Леший, а ведь он прав!
– Как будто кто-то пытается замести следы?
– Верно. – Колдун прикрыл глаза, но лицо у него осталось предельно сосредоточенное – видимо, пытался подогнать друг к другу кусочки имеющихся у него сведений. – А куда они вели?
– Параллельно городу, через полверсты эта тварь должна была выскочить в чистое поле. И еще – из нее хлестала кровь, как от прошившего насквозь болта. Похоже, из бока.
– Странно. Раненая нежить обычно стремится спрятаться в лесу.
– Стремлюсь, – саркастически согласилась я. – Но только за неимением лучшего. Логова, например.
– Вот именно, – загадочно подтвердил колдун. Вернулся Рест, пыхтя под таким количеством картошки, словно надеялся моими стараниями избавиться от готовки по меньшей мере на неделю.
– Отлично, а теперь почисть ее, – со сладкой улыбочкой предложила я, вручая ему ножик.
Результат каким-то чудом уместился в одном горшке. Остальные пол-лукошка мальчишка старательно замаскировал очистками и с глаз долой задвинул в угол.
Хе-хе, а еще говорят – трудно найти общий язык с подрастающим поколением!
Глава 4
Сначала раздался короткий взвизг и изумленное восклицание, потом глухой стук полки, на которой стояли кадушки с водой, плеск упомянутой, фырканье, возмущенное рычание и щелканье зубов, треск материи, грохот и два сочных определения ситуации с разных точек зрения – короче, всё, что обычно происходит, когда в темноте наступают на хвост оборотню.
– Какого гхыра ты тут ходишь?!
– Какого лешего ты тут лежишь?!
Благодаря этому немудреному обмену мнениями стало ясно, что наступил Верес. На кого – уточнять, думаю, не стоит. Запоздало вспыхнувший посреди кухни шарик голубоватого пламени высветил красочную картинку: колдун, сидя на полу и сдавленно поминая всю известную ему нежить (из-за высокой квалификации это грозило затянуться надолго), выпутывался из оборванной занавески, я раздраженно встряхивалась рядом. Ушибленная о полку голова звенела и кружилась, по полу лениво расползалась лужа, в центре которой покачивалась с боку на бок кадушка.
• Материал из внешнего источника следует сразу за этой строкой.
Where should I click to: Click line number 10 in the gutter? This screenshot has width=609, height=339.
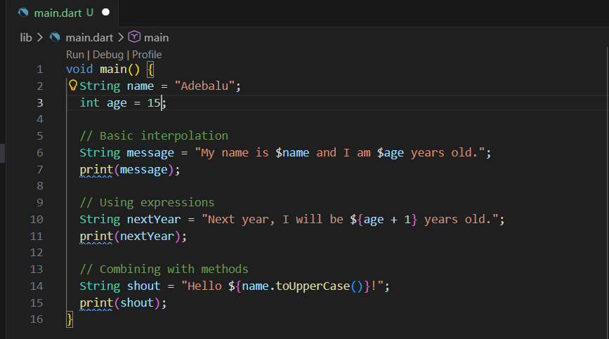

Оглянувшись на хвост, я застала его на положенном месте, хоть и в несколько помятом состоянии, и немного успокоилась. У двери я спала пятую ночь подряд. Перекидывалась в своей комнатушке, предусмотрительно задвинув засов, но из дома не выходила, клубочком сворачиваясь у порога и чутко прислушиваясь к долетавшим из лесу звукам. Снегопада, как назло, давно не было, а оставлять следы я боялась – поиски «волкодлака» не прекращались, днем по лесу рыскали охотники с собаками, а ночная волчья песня порой обрывалась ожесточенной грызней, после которой наступала еще более неприятная тишина.
С кем-то серые что-то не поделили.
– Мое логово, где хочу, там и лежу! А помойное ведро, к твоему сведению, в другой стороне!
– Ну... – Верес несколько смутился. – Я вообще-то... как бы... по противоположному поводу.
И кинул выразительный взгляд на хлебницу.
– Посреди ночи?! – опешила я. – Ты же на ужин целую утку умял, нам с Рестом только по ножке досталось!
Колдун виновато вздохнул, кое-как поднялся и, потирая ушибленный копчик, повернулся обратно к постели – с таким разнесчастным видом, словно его месяц морили голодом.
– Да мне-то что, иди, ешь, если хочется. – Я посторонилась, а потом и вовсе ушла в свою комнату.